Your assignment: Output exactly, in the material below, the lines from the one with "Where should I" through the one with "Open the edit". Omit all pictures.

Material provided:
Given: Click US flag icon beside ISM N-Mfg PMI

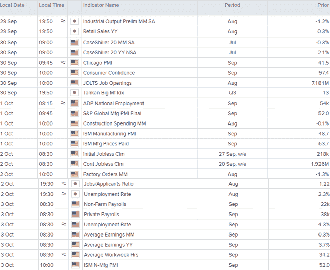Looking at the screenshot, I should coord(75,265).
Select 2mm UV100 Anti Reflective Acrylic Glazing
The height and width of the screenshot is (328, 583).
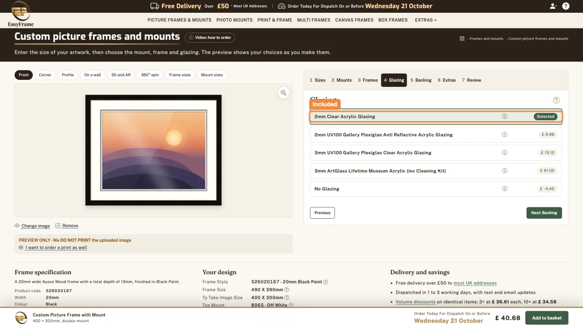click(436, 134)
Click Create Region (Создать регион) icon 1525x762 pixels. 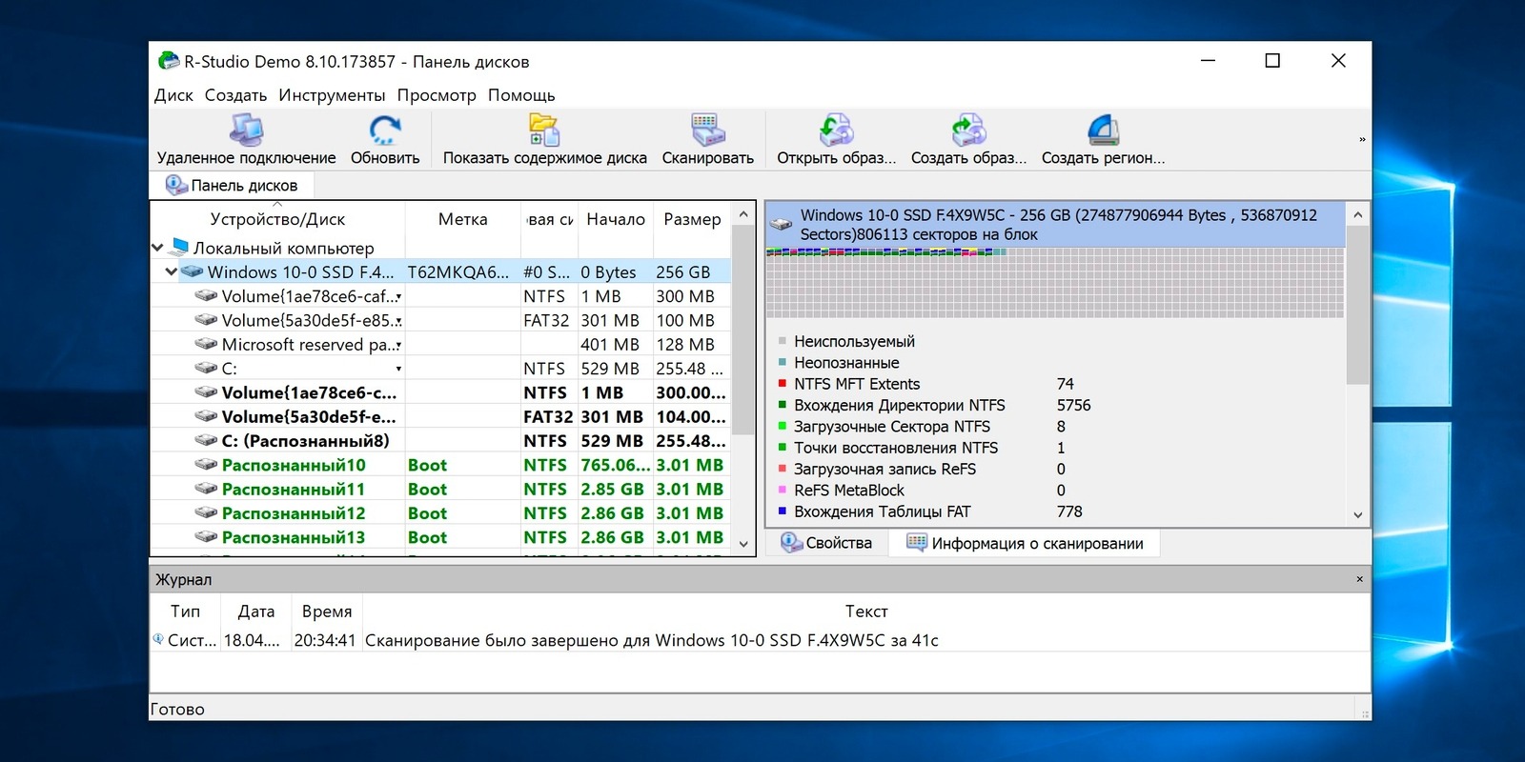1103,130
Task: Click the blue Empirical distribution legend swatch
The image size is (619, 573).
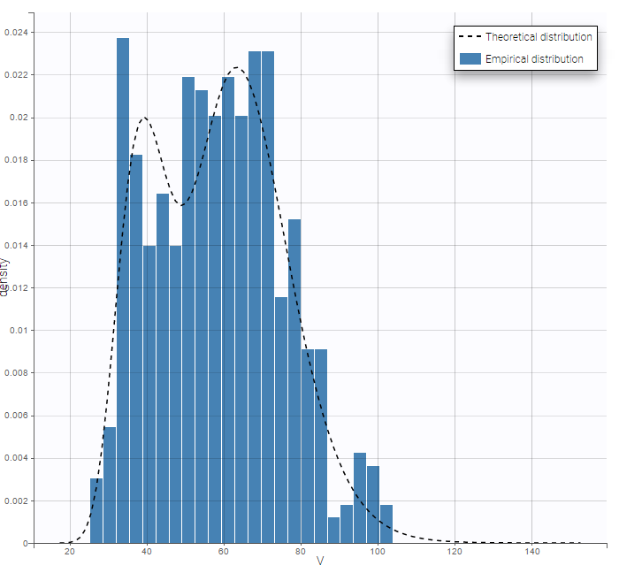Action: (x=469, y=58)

* * *

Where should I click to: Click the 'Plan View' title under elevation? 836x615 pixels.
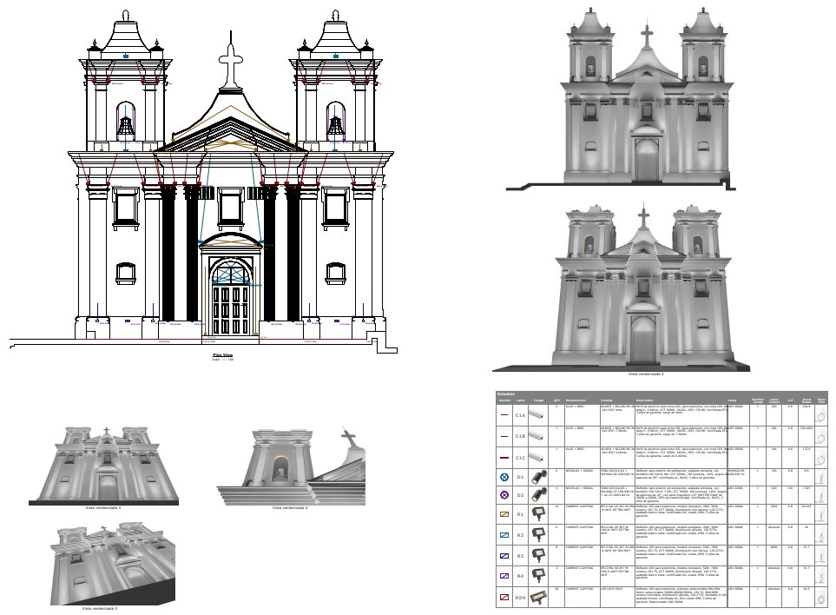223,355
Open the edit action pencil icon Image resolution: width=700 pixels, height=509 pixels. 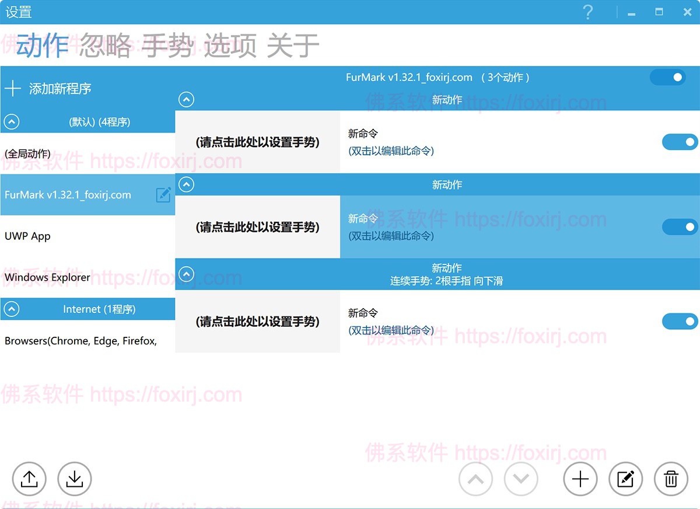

Output of the exercise:
Where should I click to: Click the 'Plan View' title under elevation? 836x615 pixels.
223,355
Open the edit action pencil icon Image resolution: width=700 pixels, height=509 pixels. 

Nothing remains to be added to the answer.